## [Problèmes à résoudre]
1) Recopiez à l’identique le passage du texte sur la renégociation de l’ALENA qui commence à « Notre dernier bulletin » et se termine à « de l’administration Trump. ».
2) Répondez aux questions suivantes d’après le texte sur la renégociation de l’ALENA :
(a) Quelle loi impose la publication des objectifs de renégociation ?
(b) À quelle date les négociations devraient-elles commencer ?
(c) Combien de commentaires le Représentant a-t-il reçus lors des consultations publiques ?
3) Poursuivez la rédaction du texte sur la renégociation de l’ALENA après sa dernière phrase.

## [Texte fourni]
##########

Auteur(s) : Margaret Kim

Le 18 juillet 2017

Notre dernier bulletin sur le commerce international portait sur la date d’échéance pour le dépôt des commentaires du public à Affaires mondiales Canada au sujet de la renégociation et de la modernisation de l’ALENA. Dans le présent bulletin, nous traiterons de la publication par le Bureau du représentant américain au Commerce des objectifs de renégociation de l’ALENA de l’administration Trump et des possibles conséquences sur les entreprises canadiennes.

Le 17 juillet 2017, le Bureau du représentant américain au Commerce a publié les objectifs de renégociation de l’ALENA de l’administration Trump.

La publication de ces objectifs est imposée par la loi intitulée Trade Priorities and Accountability Act of 2015 (« TPA-2015 »), qui oblige le Représentant à publier les objectifs de renégociation au moins 30 jours avant le début des négociations officielles entre les trois pays parties à l’ALENA. Tout indique que les négociations devraient commencer le 17 août 2017.

Ces objectifs de renégociation font suite à un avis définitif transmis le 18 mai 2017 par le Représentant au commerce des États-Unis au Congrès, à des consultations publiques pendant lesquelles le Représentant a reçu au-delà de 12 000 commentaires, et à des audiences publiques pendant lesquelles plus de 140 témoins ont été entendus sur une période de trois jours. Le gouvernement du Canada a également demandé aux entreprises canadiennes et au public de faire part de leurs observations. Bien que le 18 juillet 2017 était la date limite pour la réception des commentaires, cette échéance a été prolongée d’une durée indéterminée afin de définir les priorités de négociation du Canada à la lumière des objectifs des États-Unis.

##########

## [Données enregistrées]
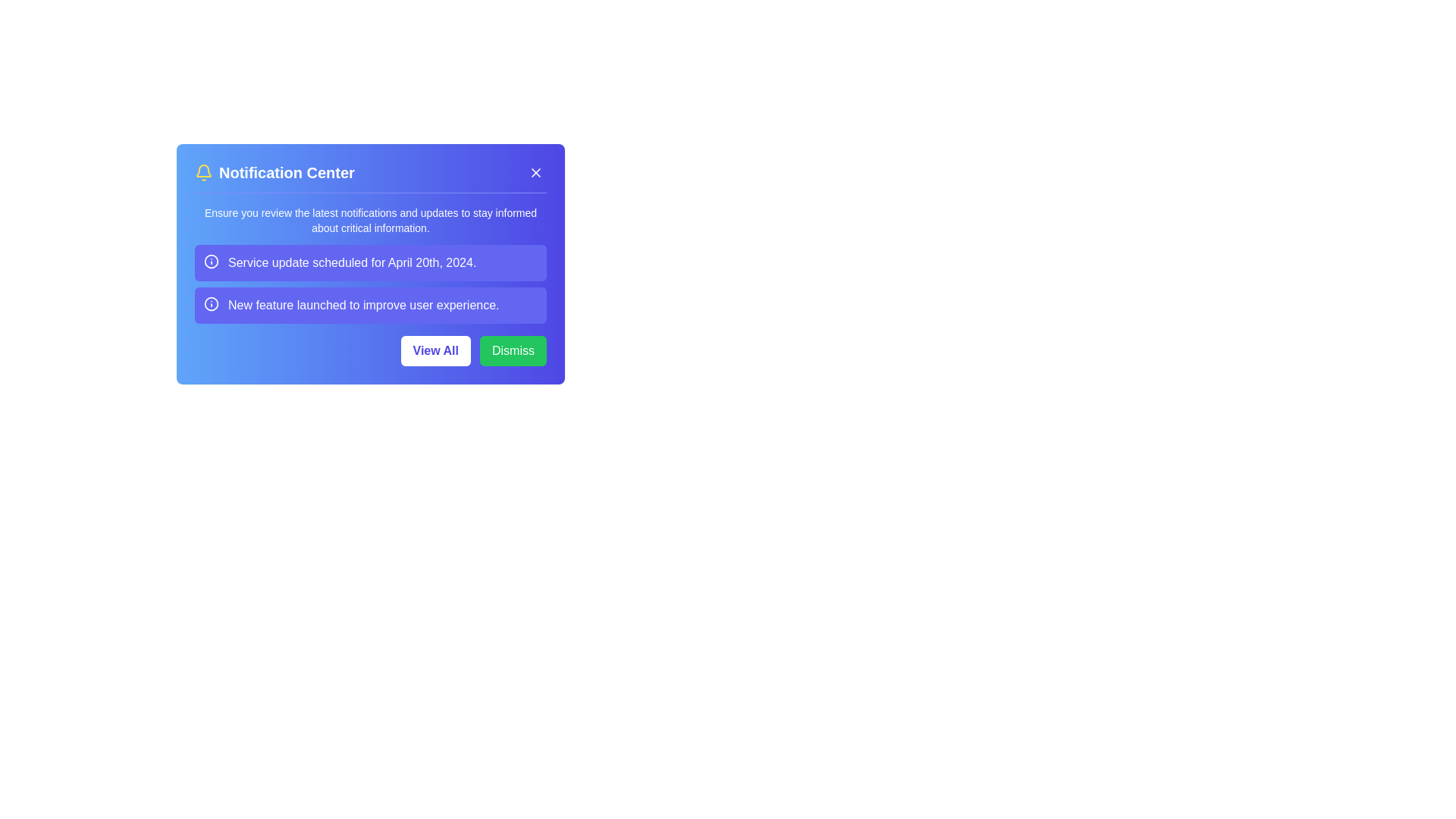 The width and height of the screenshot is (1456, 819). I want to click on the rounded corner button located at the top-right corner of the 'Notification Center', so click(535, 171).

##########

## [Résultats dans l’ordre]
1)
Notre dernier bulletin sur le commerce international portait sur la date d’échéance pour le dépôt des commentaires du public à Affaires mondiales Canada au sujet de la renégociation et de la modernisation de l’ALENA. Dans le présent bulletin, nous traiterons de la publication par le Bureau du représentant américain au Commerce des objectifs de renégociation de l’ALENA de l’administration Trump et des possibles conséquences sur les entreprises canadiennes.

Le 17 juillet 2017, le Bureau du représentant américain au Commerce a publié les objectifs de renégociation de l’ALENA de l’administration Trump.

2)
(a) La Trade Priorities and Accountability Act of 2015 (« TPA-2015 »).
(b) Le 17 août 2017.
(c) Plus de 12 000 commentaires.

3)
Aperçu des objectifs de négociation des États-Unis

Le texte contenant les objectifs de négociation accompagnant le communiqué du Représentant énonce plus de 22 sujets de négociation et au-delà de 100 objectifs individuels, notamment : le commerce des produits; les mesures sanitaires et phytosanitaires (SPS); la facilitation des formalités douanières et du commerce et les règles d’origine; les règles et obstacles techniques (TBT); les bonnes pratiques de réglementation; le commerce des services, notamment les services de télécommunications et financiers; le commerce électronique des produits et services et la circulation transfrontalière des données; l’investissement; la propriété intellectuelle; la transparence; les entreprises d’État et contrôlées par l’État; la politique sur la concurrence; le travail; l’environnement; la lutte contre la corruption; les recours commerciaux; les marchés publics; les petites et moyennes entreprises; l’énergie; le règlement des différends; les dispositions générales et la monnaie.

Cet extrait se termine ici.